For late teen or adult players, buy a full-size acoustic guitar. For younger players consider smaller sizes.

½ size guitars are good for children between the ages of 5 and 9.

3/4 size guitars are are suitable for players 8 to 13 years old.

These are necessarily approximate age guidelines but they offer a starting point. Comfort is all-important...

When Trying A Guitar In Store…

If you are a beginner, it helps to have an experienced player with you when buying. If this is not possible, our sales assistants are there to help. Try out the guitars one after another, and listen for differences in tone and volume. Does it rattle at high volume? If so the action may need adjusting. (The action is the height of the strings above the fretboard). If the action is too high, the guitar will be difficult to play and painful on the fingers after a while. If it is too low, you will hear a buzzing as the strings rattle against the frets. Test each fret to listen for buzzes and rattles. Everybody will have a preferred action height so make sure you get what is right for you and always ask questions if you are unsure about any aspect of the guitar you are trying out.

Making Your Choice…

When you have decided which style of guitar you are comfortable with, hold it in the playing position.
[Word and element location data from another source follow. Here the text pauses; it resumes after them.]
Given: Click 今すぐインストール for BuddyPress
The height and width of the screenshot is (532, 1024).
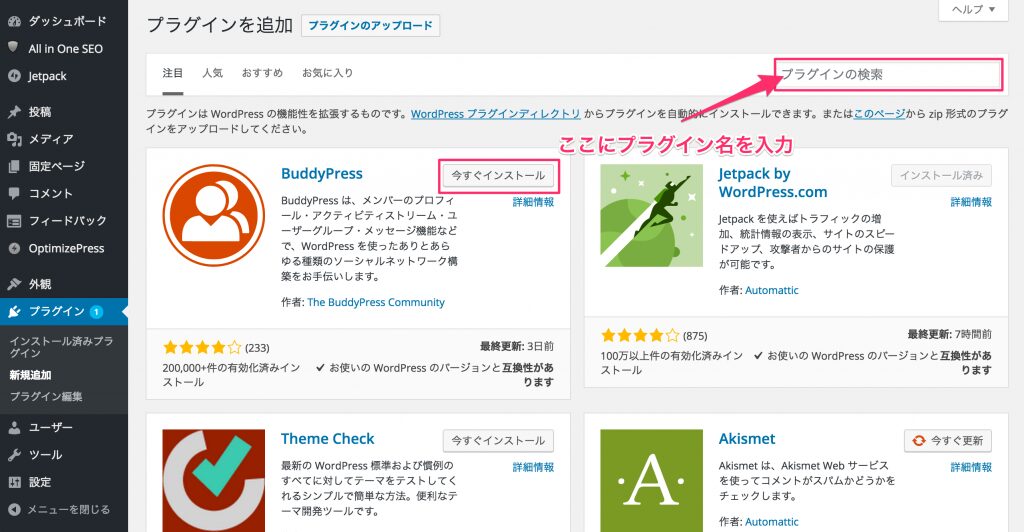Looking at the screenshot, I should [x=498, y=175].
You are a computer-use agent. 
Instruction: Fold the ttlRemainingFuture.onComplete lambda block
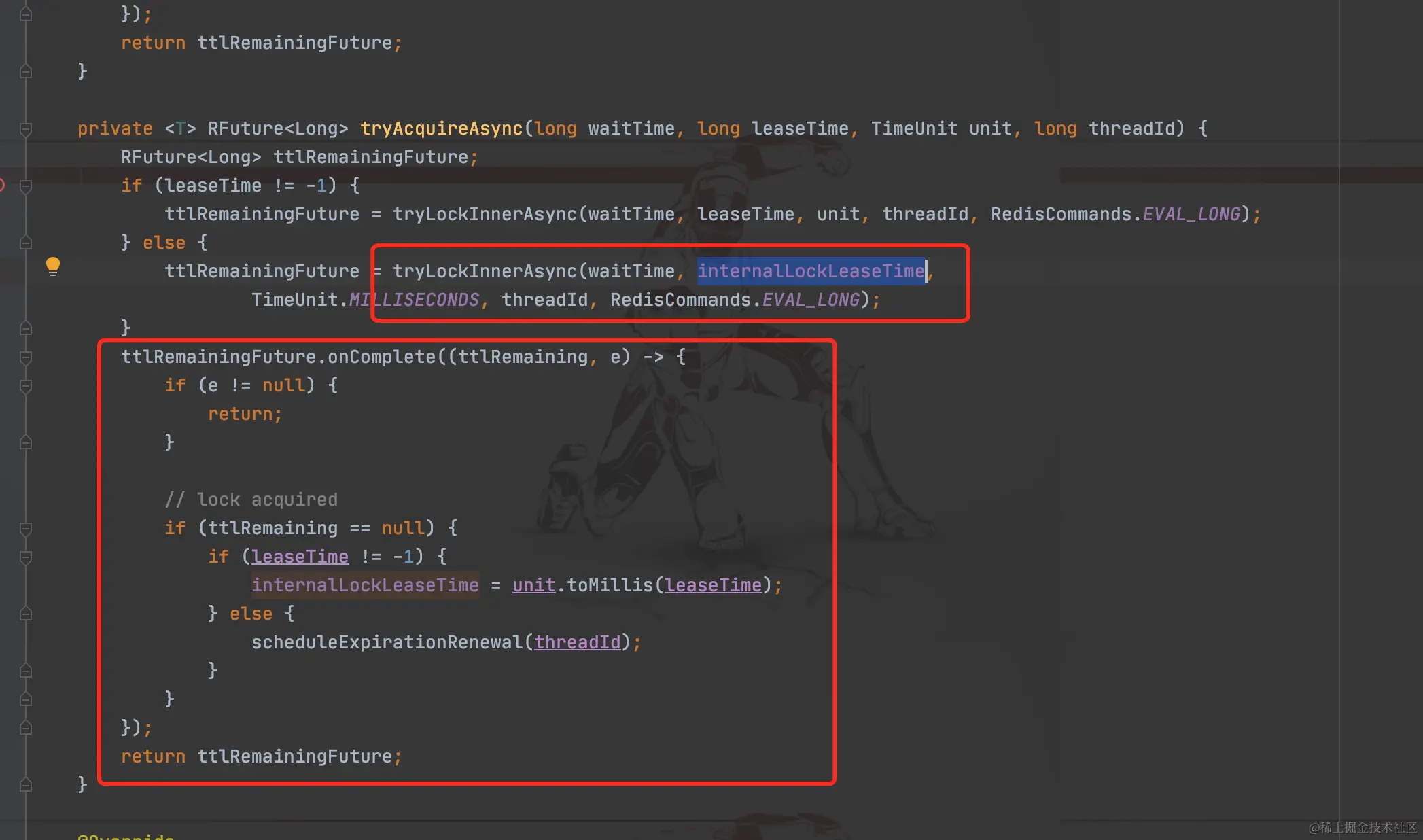pos(26,357)
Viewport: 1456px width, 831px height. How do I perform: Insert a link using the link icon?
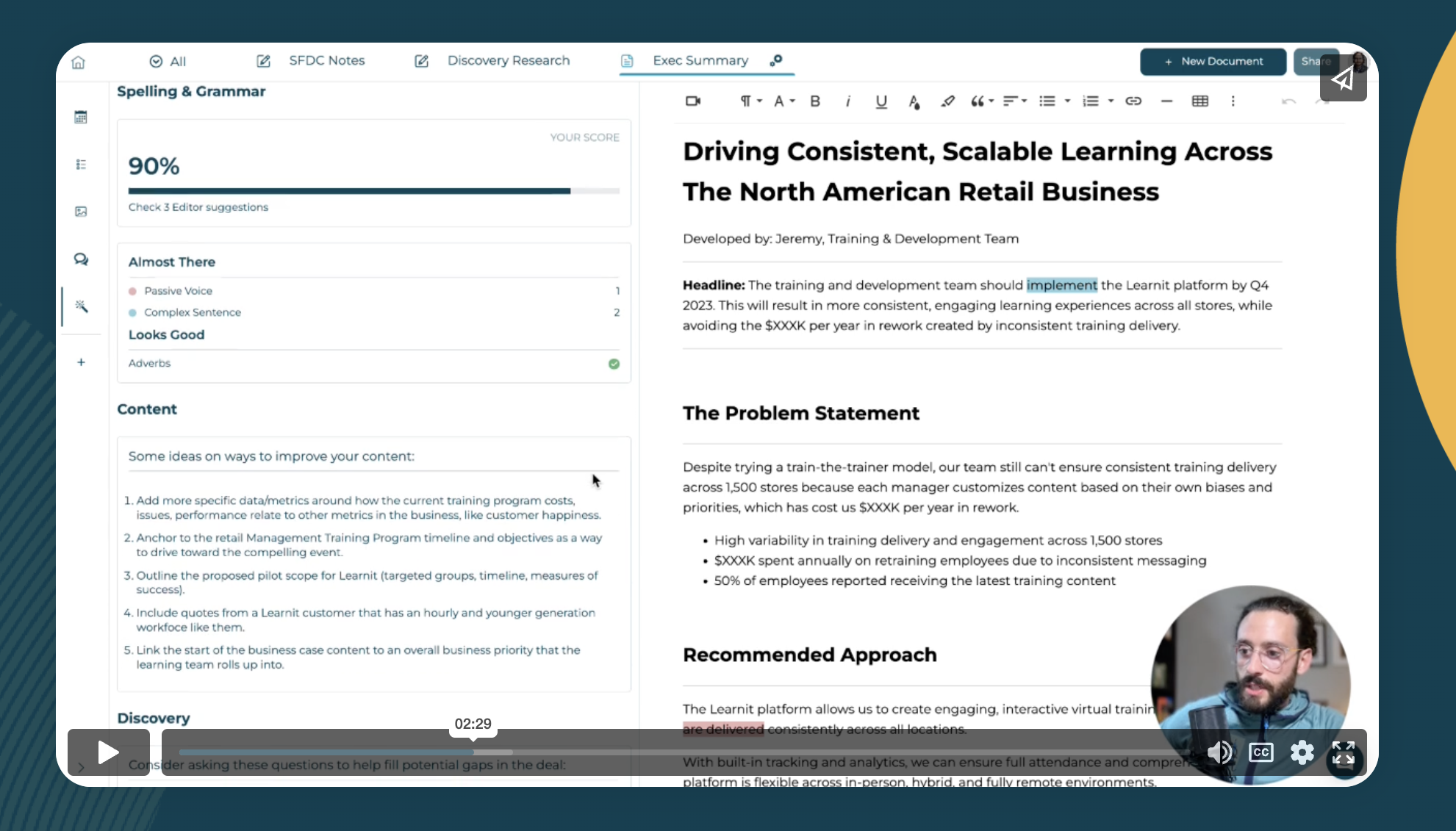(1133, 101)
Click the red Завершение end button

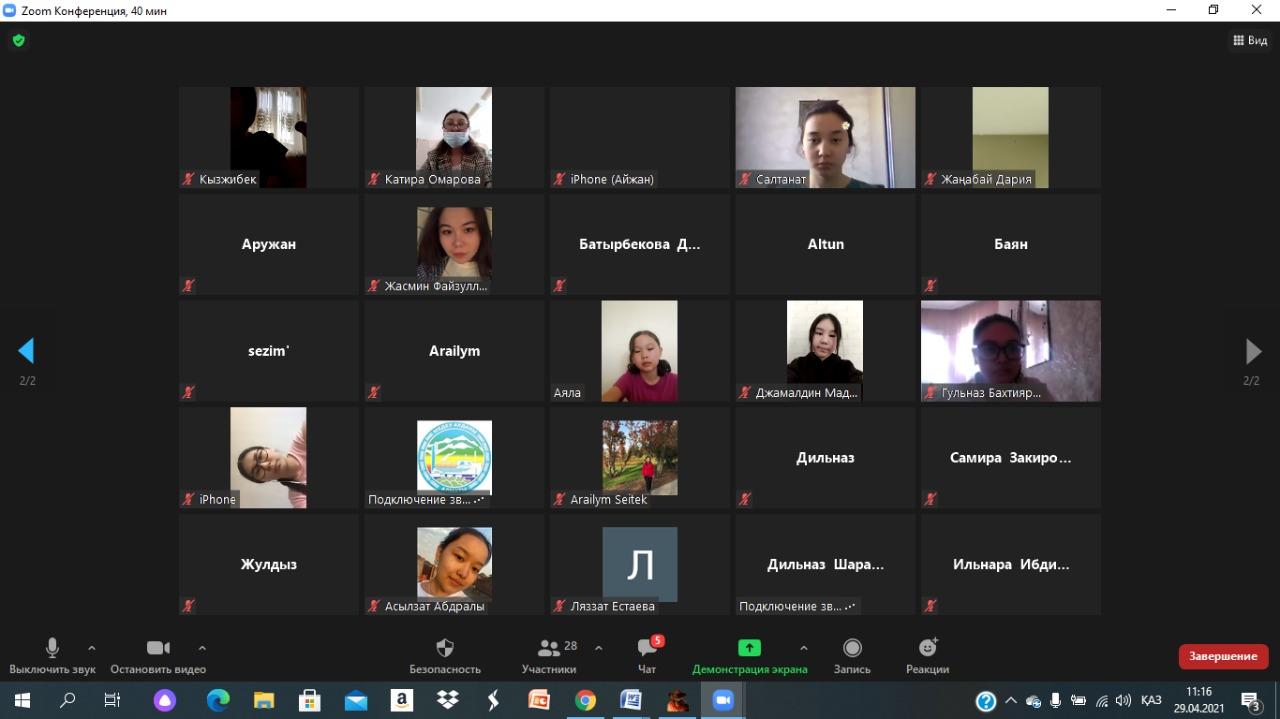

It should feel well-balanced when you play it. Strum a ringing chord and listen to the quality of the sound and individual notes. This is a very subjective thing, but it should be pleasing to your ear. If you are in any doubt about the sound or feel of the guitar then don’t hesitate to try out another couple until you find the right guitar for your individual needs. If you make the right choice then you can play the same guitar for many years so it’s well worth spending the time to get it right.